Two and a half years ago I posted on this blog a provocative extract from a BBC interview with Benjamin (Bibi) Netanyahu about Israel’s attack on Hezbollah in Lebanon and the issue of proportionality. It prompted, predictably, a lively debate in comments on it.  Now ‘mazal tov’ has posted a new comment on that 2006 post which links to a blog post which in turn has a link to an audio clip of a different BBC interview with Netanyahu, this time by the Today Programme’s John Humphrys, both in typically ebullient form.  The clip, an mp3 file that may take a few moments to load, is here.  It’s fascinating to listen to, whatever view you might take of the middle east conflict, for at least two reasons:  first, because of the powerful parallels between Israel’s assault on Hezbollah in Lebanon in 2006 and its more recent assault on Hamas in Gaza, which make Netanyahu’s remarks uncannily topical nearly three years later;  and secondly because of the strong possibility that Netanyahu will either become prime minister of Israel following the recent Israeli elections, or else will play a weighty part in, or in relation to, whatever new government does eventually emerge.  I am grateful to ‘mazal tov’ (whose pen-name, to his credit, leaves no doubt about where he’s coming from) for sharing this revealing clip with us.
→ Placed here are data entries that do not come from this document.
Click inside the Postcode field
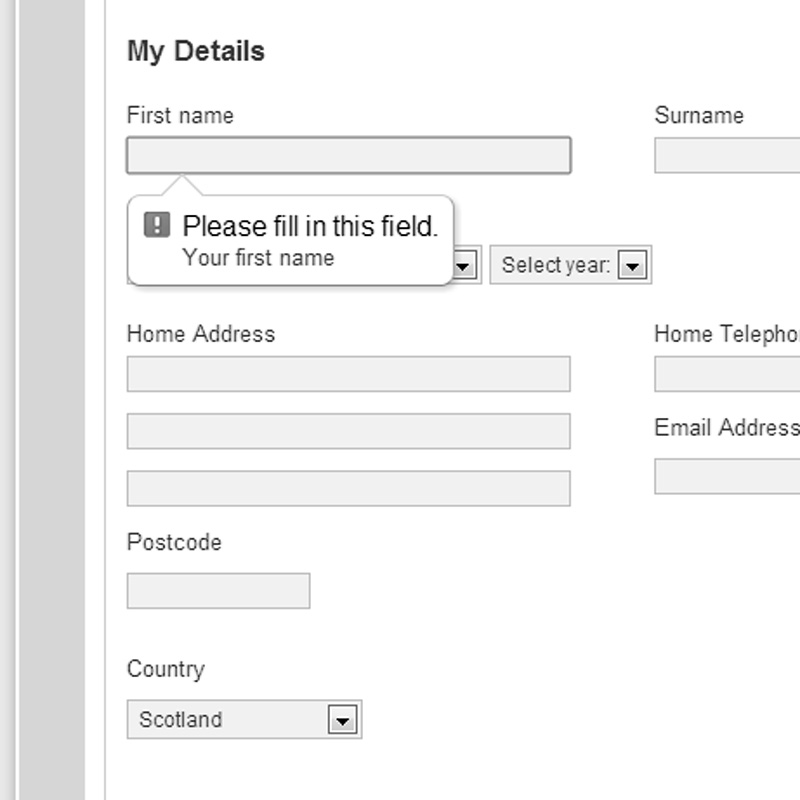 point(218,589)
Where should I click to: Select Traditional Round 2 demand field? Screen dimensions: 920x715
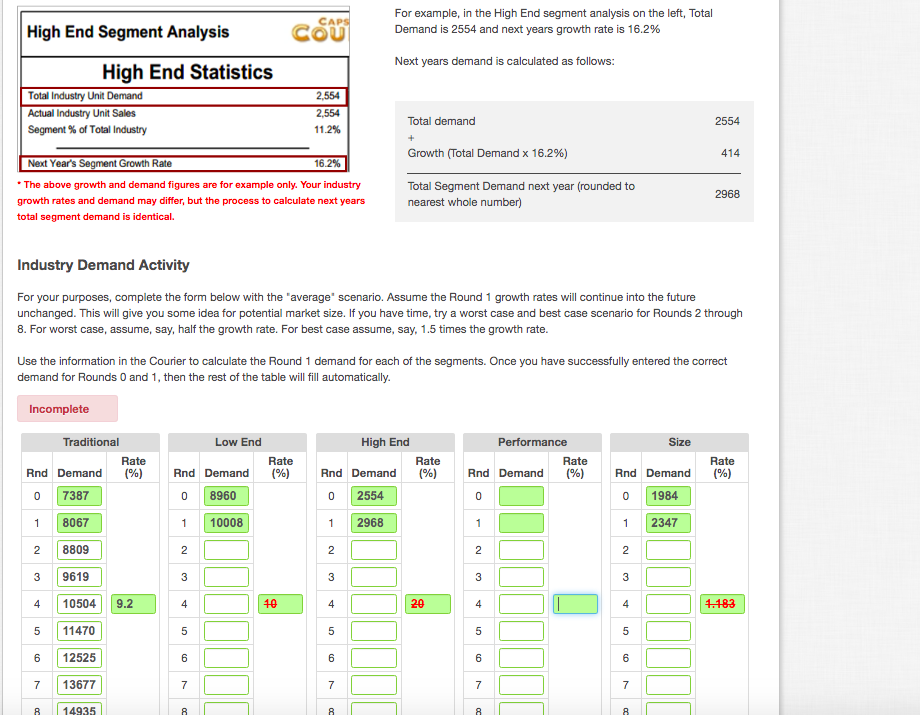[79, 549]
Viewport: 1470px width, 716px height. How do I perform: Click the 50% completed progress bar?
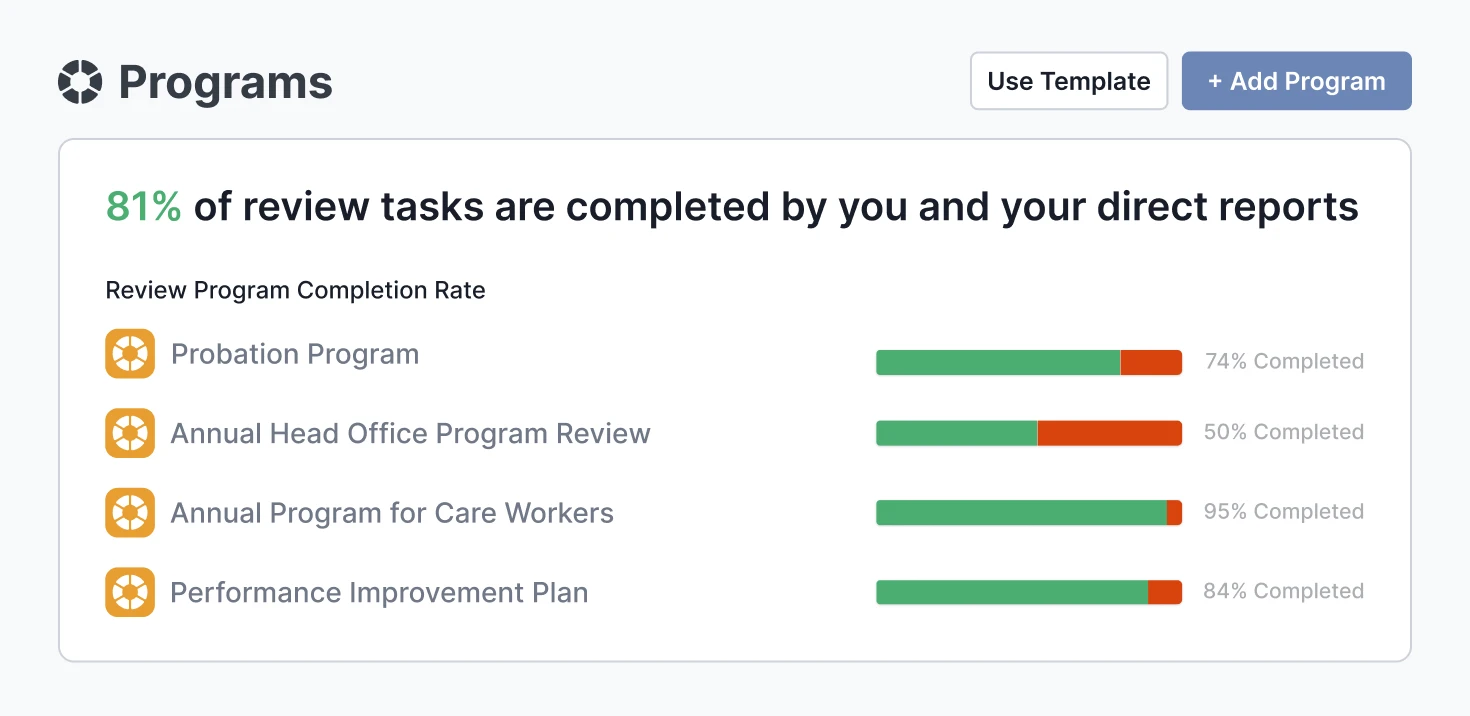(x=1028, y=432)
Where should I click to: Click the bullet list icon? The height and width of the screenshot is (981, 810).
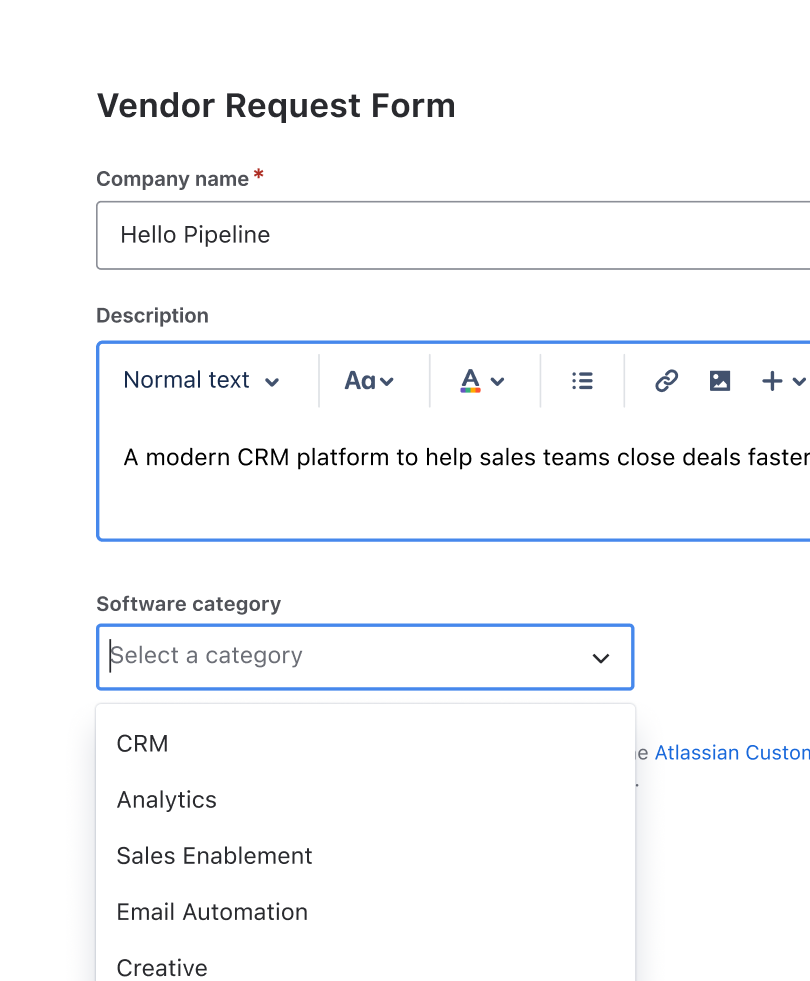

I refrain from commenting on the substance of the Netanyahu interview except to point out that although the Israeli attack on Hezbollah in Lebanon in July 2006 was widely regarded, even in Israel, as a humiliating defeat for Israel, it did prompt the UN Security Council to pass a resolution which in effect endorsed Israel’s principal war aims in launching its attack, and that since then rocket attacks on Israel by Hezbollah in Lebanon have almost entirely ceased.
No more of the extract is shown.